In White v. Allen, Allen had two fine third party expert witnesses, both of whom said of the White design that it was a disaster. White had one expert who said the thing worked like a charm each and every time. That expert was Daniel Wesson. Hmmm.
White prevailed in that case in which the opinion of the court is laden with specious reasoning and some rather bizarre holdings. That was to be expected given the presiding judge, Nathan Clifford, and the Allen's counsel, Benjamin Curtis. Curtis had been on the Supreme Court and became an arch enemy of Chief Justice Taney. Curtis resigned from the court and was replaced by a staunch Taney ally, Nathan Clifford. When in White v. Allen Clifford got Curtis before him, Curtis's client (Ethan Allen) didn't have a chance.

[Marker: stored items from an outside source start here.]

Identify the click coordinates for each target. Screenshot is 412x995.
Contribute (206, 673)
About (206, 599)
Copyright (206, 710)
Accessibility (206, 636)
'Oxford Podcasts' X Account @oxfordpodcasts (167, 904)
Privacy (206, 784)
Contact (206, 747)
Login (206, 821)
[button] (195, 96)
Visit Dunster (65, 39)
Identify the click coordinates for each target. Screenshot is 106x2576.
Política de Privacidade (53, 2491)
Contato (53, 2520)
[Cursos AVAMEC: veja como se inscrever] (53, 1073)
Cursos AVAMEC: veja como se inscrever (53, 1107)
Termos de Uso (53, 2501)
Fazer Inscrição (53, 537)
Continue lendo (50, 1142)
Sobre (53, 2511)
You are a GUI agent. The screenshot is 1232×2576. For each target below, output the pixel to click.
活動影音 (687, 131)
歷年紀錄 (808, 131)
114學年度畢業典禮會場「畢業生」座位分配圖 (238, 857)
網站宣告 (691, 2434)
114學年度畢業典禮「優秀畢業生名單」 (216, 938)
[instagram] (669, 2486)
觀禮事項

The application for patent renewal was turned down. What ensued in Congress was a battle for bill requiring a rehearing. That bill passed handily, but Grant vetoed it and the veto was sustained.
The patent renewal hearing was to be heard in the Federal Court House in Manhattan. On the eve of the hearing the courthouse was broken into, and the only thing taken were the models and papers of Rollin White. I won't go on, but somehow the break-in just did not make it into any newspaper. Whaddyaknow?
Last edited by handejector; 01-31-2022 at 04:21 PM.